#### Dataset records

>> BEGIN

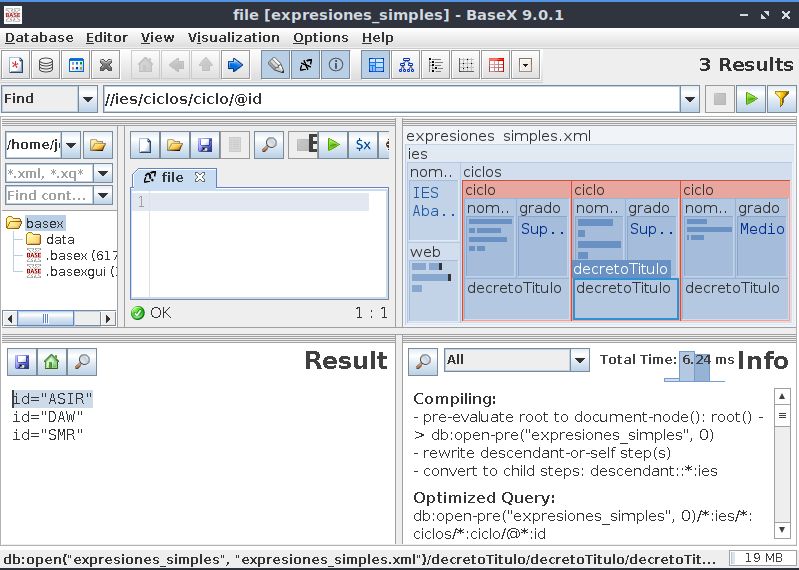Click home icon in Result panel
This screenshot has height=570, width=799.
pos(51,361)

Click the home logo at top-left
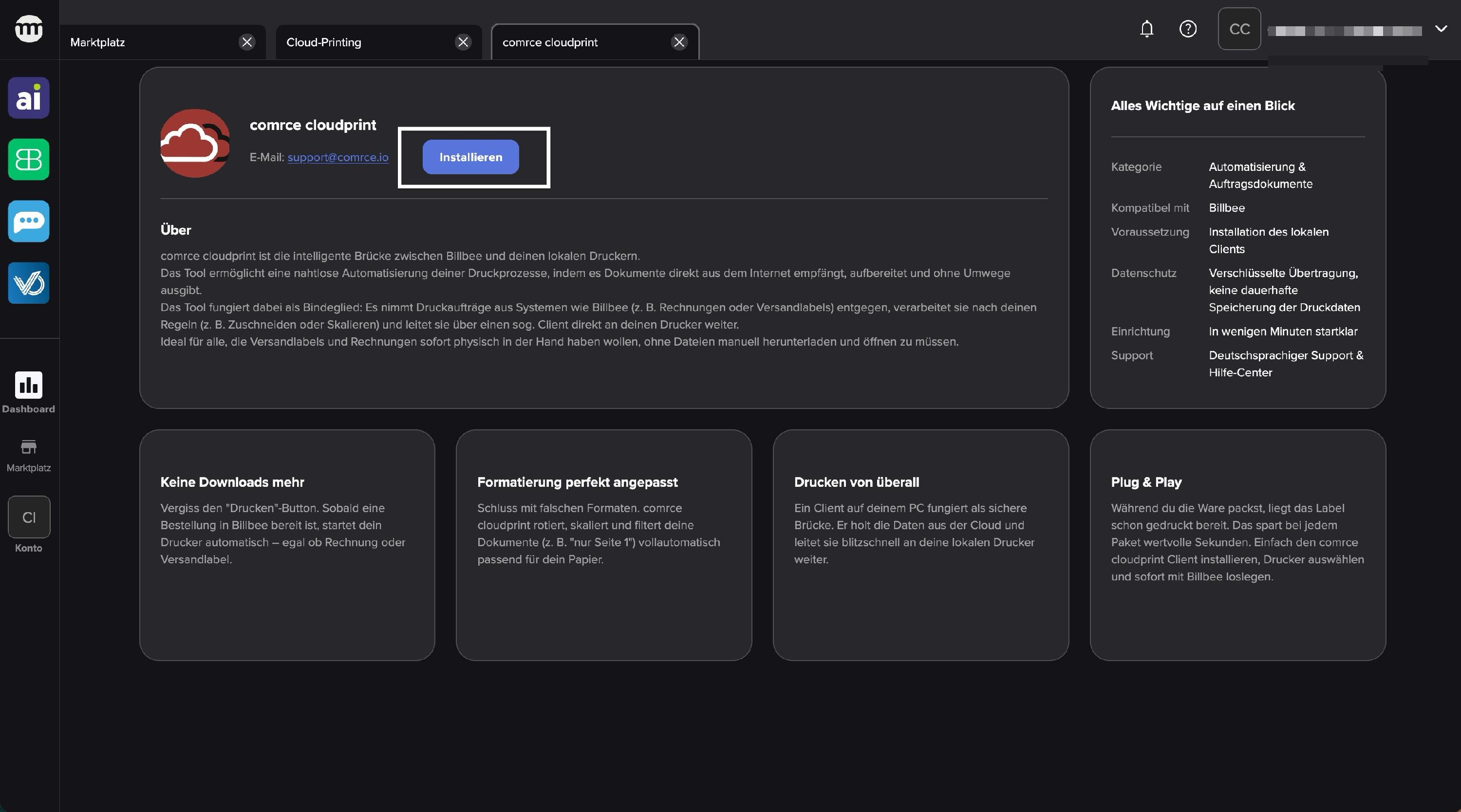coord(28,28)
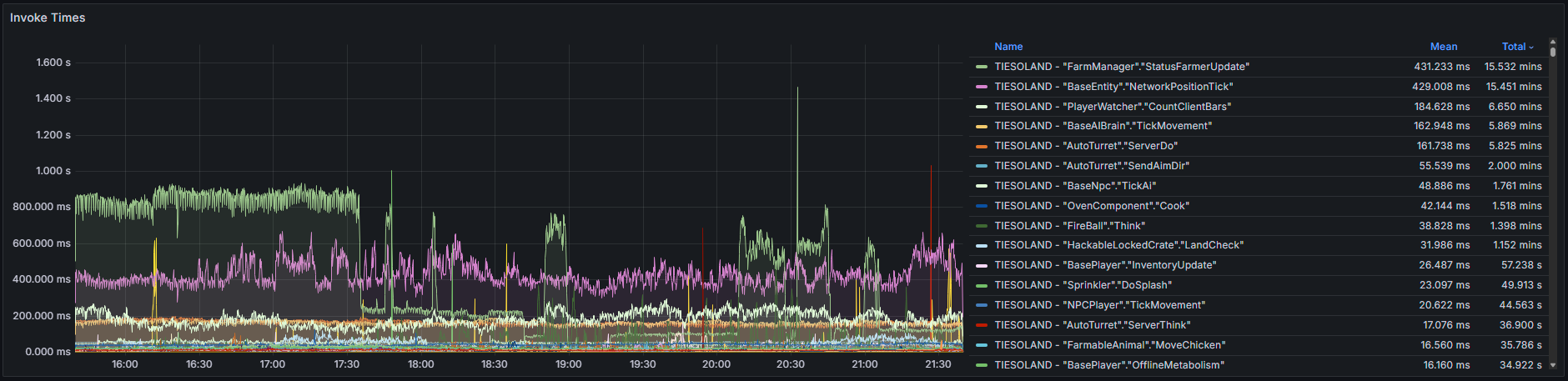Isolate the AutoTurret SendAimDir series
Image resolution: width=1568 pixels, height=381 pixels.
1091,166
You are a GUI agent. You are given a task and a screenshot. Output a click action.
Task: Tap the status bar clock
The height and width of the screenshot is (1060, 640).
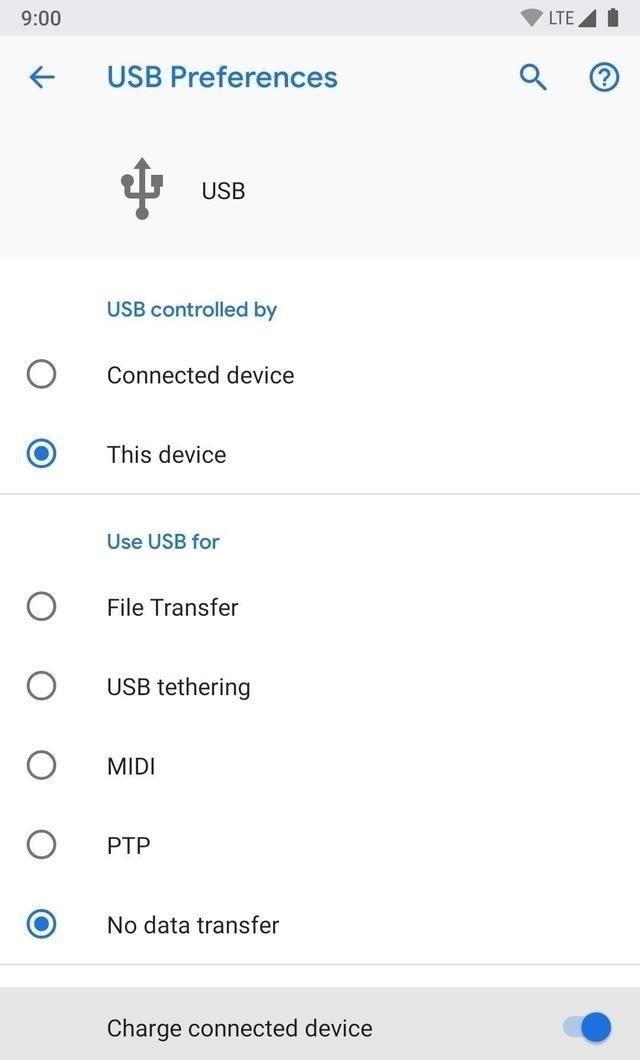41,18
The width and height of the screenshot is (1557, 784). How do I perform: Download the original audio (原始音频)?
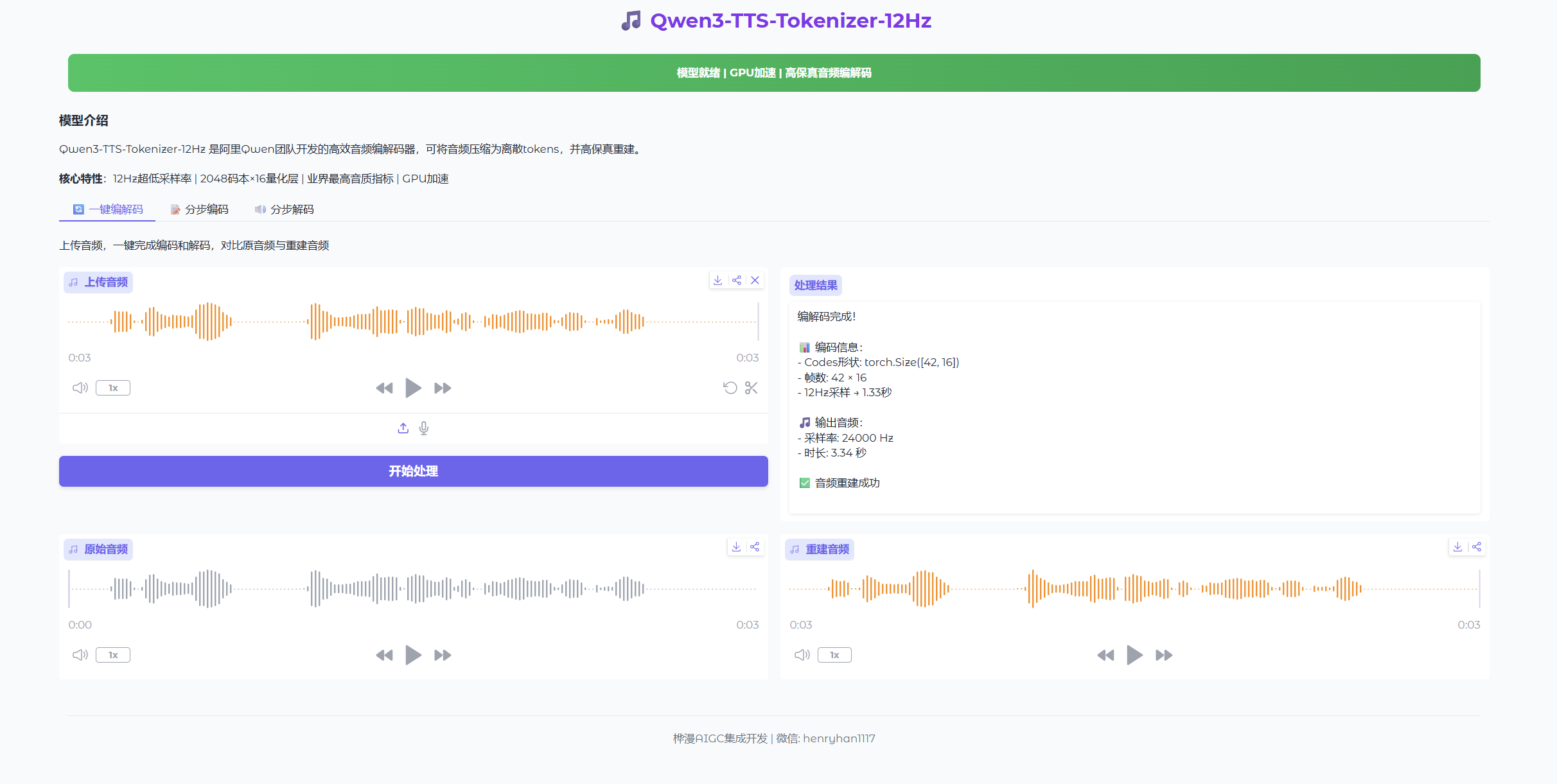(x=736, y=547)
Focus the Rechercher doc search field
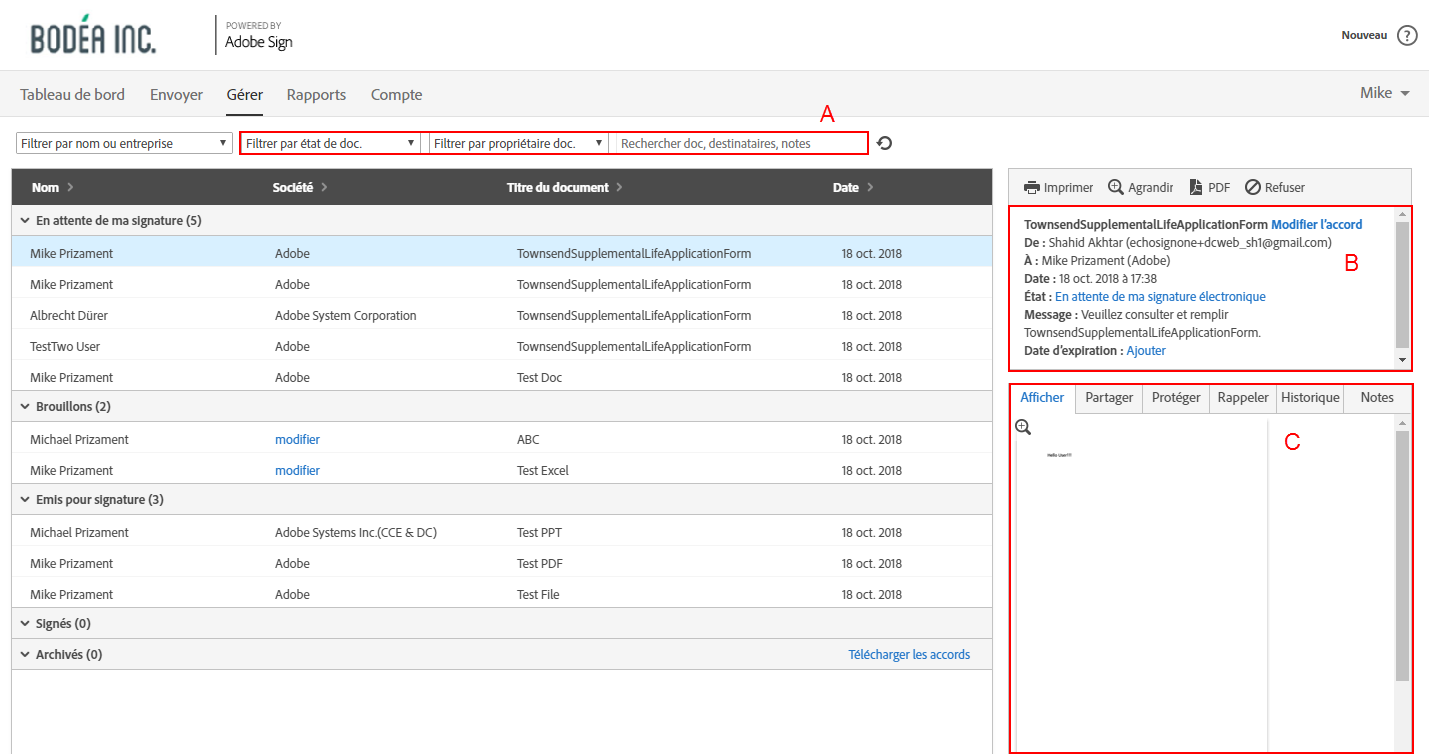 pos(740,143)
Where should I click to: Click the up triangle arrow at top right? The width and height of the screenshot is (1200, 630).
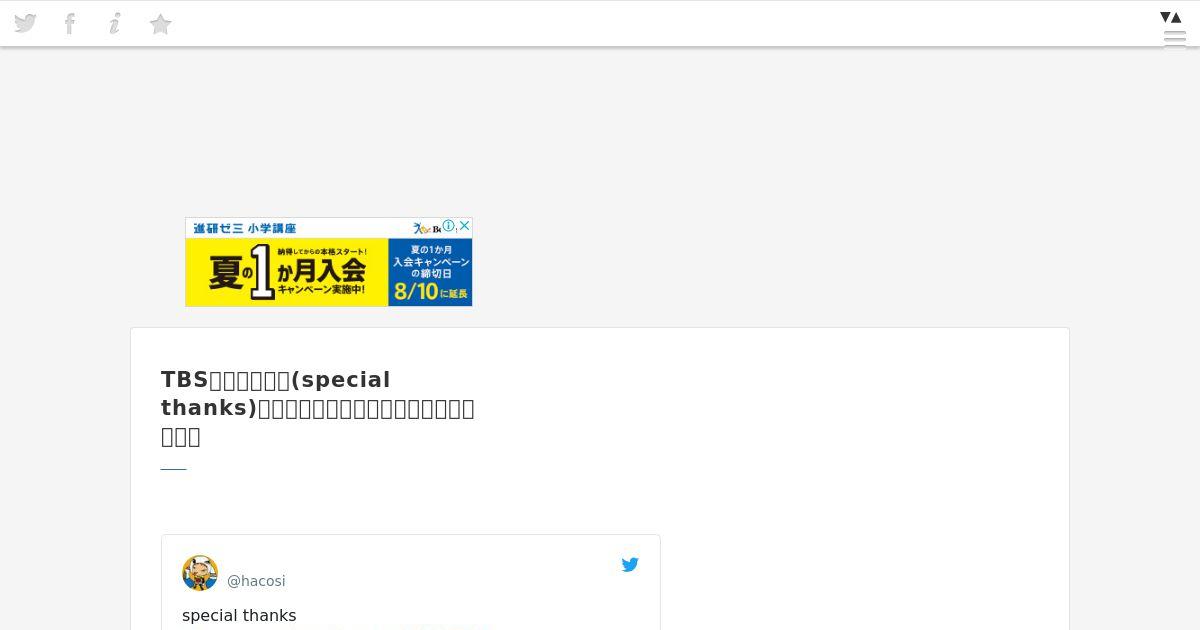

>> END

#### Requirements
Reproduce the text of every item above word for word, omitting the pictures.

#### Output below
Click home icon in Result panel
This screenshot has height=570, width=799.
pos(51,361)

Click the home logo at top-left
coord(28,28)
Isolate the AutoTurret SendAimDir series
Image resolution: width=1568 pixels, height=381 pixels.
1091,166
You are a GUI agent. You are given a task and a screenshot. Output a click action.
Task: Tap the status bar clock
The height and width of the screenshot is (1060, 640).
41,18
The width and height of the screenshot is (1557, 784). How do I perform: Download the original audio (原始音频)?
(x=736, y=547)
Focus the Rechercher doc search field
 pos(740,143)
Where should I click to: Click the up triangle arrow at top right? The width and height of the screenshot is (1200, 630).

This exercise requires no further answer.